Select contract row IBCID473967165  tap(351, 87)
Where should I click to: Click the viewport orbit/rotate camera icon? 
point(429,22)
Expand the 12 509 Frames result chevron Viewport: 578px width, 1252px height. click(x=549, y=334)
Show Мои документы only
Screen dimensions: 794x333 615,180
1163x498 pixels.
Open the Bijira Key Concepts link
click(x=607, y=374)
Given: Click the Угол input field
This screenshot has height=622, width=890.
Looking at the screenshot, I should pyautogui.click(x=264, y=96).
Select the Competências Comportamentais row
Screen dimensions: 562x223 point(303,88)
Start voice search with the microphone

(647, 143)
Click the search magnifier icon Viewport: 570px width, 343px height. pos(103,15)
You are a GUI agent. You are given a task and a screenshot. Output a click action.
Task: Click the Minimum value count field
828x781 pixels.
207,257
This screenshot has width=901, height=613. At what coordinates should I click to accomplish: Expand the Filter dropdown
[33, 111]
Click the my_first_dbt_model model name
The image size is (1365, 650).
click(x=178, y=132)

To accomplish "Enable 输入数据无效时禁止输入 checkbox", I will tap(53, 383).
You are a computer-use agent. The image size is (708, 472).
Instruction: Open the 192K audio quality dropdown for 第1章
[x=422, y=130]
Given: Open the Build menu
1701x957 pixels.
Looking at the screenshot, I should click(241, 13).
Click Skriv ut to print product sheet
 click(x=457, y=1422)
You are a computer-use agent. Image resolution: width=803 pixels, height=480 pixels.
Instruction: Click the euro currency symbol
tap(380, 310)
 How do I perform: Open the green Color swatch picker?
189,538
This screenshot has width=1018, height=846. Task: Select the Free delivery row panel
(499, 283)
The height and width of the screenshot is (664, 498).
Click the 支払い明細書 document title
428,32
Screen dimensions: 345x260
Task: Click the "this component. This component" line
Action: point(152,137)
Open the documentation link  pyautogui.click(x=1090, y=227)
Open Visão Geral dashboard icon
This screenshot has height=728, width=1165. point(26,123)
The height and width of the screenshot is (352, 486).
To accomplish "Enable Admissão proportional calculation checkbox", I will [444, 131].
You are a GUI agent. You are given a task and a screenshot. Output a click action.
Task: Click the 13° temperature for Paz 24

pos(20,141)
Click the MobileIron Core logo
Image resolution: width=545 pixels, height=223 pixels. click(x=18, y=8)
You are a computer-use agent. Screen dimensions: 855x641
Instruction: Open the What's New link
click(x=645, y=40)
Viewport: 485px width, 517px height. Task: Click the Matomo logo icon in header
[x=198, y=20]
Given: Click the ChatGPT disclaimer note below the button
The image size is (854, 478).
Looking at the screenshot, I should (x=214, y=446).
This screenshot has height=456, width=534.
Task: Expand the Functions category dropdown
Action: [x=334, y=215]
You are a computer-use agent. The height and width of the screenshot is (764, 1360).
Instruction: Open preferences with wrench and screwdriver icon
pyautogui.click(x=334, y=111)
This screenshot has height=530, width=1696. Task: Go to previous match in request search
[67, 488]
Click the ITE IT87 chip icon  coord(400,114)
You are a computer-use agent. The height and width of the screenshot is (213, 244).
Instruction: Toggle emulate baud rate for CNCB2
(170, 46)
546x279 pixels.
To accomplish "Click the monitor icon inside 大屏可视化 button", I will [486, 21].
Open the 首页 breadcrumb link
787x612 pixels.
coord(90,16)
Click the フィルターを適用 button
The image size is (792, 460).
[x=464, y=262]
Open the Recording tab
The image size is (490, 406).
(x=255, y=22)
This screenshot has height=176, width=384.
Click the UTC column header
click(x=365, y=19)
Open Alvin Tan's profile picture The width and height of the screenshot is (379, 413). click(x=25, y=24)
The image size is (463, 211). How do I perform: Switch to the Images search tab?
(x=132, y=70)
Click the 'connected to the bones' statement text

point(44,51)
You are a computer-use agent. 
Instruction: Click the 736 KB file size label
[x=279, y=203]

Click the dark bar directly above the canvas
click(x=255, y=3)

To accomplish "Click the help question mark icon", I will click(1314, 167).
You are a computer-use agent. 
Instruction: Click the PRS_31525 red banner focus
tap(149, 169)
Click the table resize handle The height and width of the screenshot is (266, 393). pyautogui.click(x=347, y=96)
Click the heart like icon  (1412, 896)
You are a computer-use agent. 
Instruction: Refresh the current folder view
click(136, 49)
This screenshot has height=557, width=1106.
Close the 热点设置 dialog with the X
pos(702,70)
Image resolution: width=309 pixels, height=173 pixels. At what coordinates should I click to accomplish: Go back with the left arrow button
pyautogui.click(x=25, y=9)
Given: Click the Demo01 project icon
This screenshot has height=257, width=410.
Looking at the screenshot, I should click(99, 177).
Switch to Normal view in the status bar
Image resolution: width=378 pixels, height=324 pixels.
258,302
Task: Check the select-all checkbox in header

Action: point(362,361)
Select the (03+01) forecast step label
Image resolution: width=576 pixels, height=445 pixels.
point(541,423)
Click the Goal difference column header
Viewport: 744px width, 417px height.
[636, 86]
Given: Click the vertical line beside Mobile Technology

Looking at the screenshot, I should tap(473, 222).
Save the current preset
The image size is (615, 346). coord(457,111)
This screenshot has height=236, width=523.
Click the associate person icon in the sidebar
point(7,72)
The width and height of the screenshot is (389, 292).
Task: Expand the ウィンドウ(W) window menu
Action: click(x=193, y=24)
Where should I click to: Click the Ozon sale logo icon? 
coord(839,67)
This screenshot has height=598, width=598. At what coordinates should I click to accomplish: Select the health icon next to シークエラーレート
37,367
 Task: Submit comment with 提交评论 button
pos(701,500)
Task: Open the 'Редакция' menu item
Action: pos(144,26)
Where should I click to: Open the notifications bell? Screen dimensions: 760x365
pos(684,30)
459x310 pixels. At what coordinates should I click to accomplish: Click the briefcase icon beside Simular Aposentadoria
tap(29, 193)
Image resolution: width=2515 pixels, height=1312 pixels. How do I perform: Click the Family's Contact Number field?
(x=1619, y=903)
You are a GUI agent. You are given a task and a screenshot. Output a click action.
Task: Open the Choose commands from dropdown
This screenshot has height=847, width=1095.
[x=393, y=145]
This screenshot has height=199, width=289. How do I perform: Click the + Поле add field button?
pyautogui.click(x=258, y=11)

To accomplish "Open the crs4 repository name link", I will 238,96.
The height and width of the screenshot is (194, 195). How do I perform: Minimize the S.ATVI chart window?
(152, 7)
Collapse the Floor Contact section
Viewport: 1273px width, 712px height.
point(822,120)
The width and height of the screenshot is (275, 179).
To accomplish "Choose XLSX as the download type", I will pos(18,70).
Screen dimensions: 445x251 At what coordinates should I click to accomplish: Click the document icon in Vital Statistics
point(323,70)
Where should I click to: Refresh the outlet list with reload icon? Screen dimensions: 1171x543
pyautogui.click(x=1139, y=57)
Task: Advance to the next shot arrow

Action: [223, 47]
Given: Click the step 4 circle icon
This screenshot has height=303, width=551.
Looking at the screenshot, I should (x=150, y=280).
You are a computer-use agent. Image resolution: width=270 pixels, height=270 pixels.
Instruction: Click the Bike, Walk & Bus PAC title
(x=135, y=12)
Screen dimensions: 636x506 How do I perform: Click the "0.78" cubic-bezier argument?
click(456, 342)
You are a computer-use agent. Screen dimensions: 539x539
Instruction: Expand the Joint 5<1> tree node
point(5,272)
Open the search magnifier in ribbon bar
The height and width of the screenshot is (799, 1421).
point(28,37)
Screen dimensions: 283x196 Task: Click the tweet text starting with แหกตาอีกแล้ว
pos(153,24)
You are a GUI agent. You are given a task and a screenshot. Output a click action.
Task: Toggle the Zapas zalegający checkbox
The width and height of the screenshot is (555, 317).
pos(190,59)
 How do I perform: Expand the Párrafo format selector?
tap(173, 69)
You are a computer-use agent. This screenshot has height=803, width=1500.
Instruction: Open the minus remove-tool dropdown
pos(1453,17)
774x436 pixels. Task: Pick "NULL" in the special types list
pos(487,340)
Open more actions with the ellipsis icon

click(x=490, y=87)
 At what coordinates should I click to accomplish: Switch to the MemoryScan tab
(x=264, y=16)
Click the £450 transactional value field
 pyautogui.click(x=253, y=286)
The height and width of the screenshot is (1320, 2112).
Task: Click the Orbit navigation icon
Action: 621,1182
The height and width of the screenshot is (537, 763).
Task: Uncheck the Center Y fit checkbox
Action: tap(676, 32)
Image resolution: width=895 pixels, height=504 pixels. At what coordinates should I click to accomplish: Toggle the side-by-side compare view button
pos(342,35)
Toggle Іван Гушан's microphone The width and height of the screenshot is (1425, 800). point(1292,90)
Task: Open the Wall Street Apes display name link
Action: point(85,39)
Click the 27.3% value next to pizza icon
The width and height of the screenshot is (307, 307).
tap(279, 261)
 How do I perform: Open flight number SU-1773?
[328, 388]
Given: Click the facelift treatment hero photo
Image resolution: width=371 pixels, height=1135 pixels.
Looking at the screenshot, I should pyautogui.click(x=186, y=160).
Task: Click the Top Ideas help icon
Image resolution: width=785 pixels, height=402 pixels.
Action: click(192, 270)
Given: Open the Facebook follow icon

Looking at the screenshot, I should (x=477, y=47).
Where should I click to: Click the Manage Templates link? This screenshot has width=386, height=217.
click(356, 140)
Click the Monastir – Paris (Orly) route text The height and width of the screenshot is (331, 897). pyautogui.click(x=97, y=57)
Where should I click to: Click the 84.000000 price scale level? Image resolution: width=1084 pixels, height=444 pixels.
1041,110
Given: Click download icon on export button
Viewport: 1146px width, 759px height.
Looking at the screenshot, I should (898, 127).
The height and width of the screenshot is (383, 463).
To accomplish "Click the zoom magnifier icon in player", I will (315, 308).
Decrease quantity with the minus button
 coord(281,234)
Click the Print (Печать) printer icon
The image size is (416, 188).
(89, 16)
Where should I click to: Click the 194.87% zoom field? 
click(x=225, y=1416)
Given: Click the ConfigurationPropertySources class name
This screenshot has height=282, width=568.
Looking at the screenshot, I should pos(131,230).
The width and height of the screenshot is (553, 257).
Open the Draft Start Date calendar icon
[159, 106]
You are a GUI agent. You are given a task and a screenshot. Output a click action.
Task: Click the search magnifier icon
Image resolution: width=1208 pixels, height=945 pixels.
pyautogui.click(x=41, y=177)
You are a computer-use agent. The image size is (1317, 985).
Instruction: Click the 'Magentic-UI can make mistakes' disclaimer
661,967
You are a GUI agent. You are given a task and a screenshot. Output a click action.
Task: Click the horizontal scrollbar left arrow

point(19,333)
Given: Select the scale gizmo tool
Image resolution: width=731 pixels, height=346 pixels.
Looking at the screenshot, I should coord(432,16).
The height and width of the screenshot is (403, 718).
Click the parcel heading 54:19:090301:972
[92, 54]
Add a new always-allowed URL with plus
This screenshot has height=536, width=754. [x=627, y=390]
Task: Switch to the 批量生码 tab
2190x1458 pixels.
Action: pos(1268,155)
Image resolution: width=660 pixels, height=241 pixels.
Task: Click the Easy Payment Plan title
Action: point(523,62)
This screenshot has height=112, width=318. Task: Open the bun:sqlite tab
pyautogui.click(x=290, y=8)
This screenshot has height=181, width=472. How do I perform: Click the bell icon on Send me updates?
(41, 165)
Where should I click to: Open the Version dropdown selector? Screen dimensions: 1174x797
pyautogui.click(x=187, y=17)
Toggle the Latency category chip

> Task requirements
Quote the data above word for word, starting at the line with "Given: Click the Demo01 project icon" and going through the line with "pos(684,30)".

> Solution for this task
Given: Click the Demo01 project icon
This screenshot has height=257, width=410.
Looking at the screenshot, I should click(99, 177).
Switch to Normal view in the status bar
Image resolution: width=378 pixels, height=324 pixels.
258,302
Task: Check the select-all checkbox in header

Action: point(362,361)
Select the (03+01) forecast step label
Image resolution: width=576 pixels, height=445 pixels.
point(541,423)
Click the Goal difference column header
Viewport: 744px width, 417px height.
[636, 86]
Given: Click the vertical line beside Mobile Technology

Looking at the screenshot, I should tap(473, 222).
Save the current preset
The image size is (615, 346). coord(457,111)
This screenshot has height=236, width=523.
Click the associate person icon in the sidebar
point(7,72)
The width and height of the screenshot is (389, 292).
Task: Expand the ウィンドウ(W) window menu
Action: click(x=193, y=24)
Where should I click to: Click the Ozon sale logo icon? 
coord(839,67)
This screenshot has height=598, width=598. At what coordinates should I click to accomplish: Select the health icon next to シークエラーレート
37,367
 Task: Submit comment with 提交评论 button
pos(701,500)
Task: Open the 'Редакция' menu item
Action: pos(144,26)
Where should I click to: Open the notifications bell? Screen dimensions: 760x365
pos(684,30)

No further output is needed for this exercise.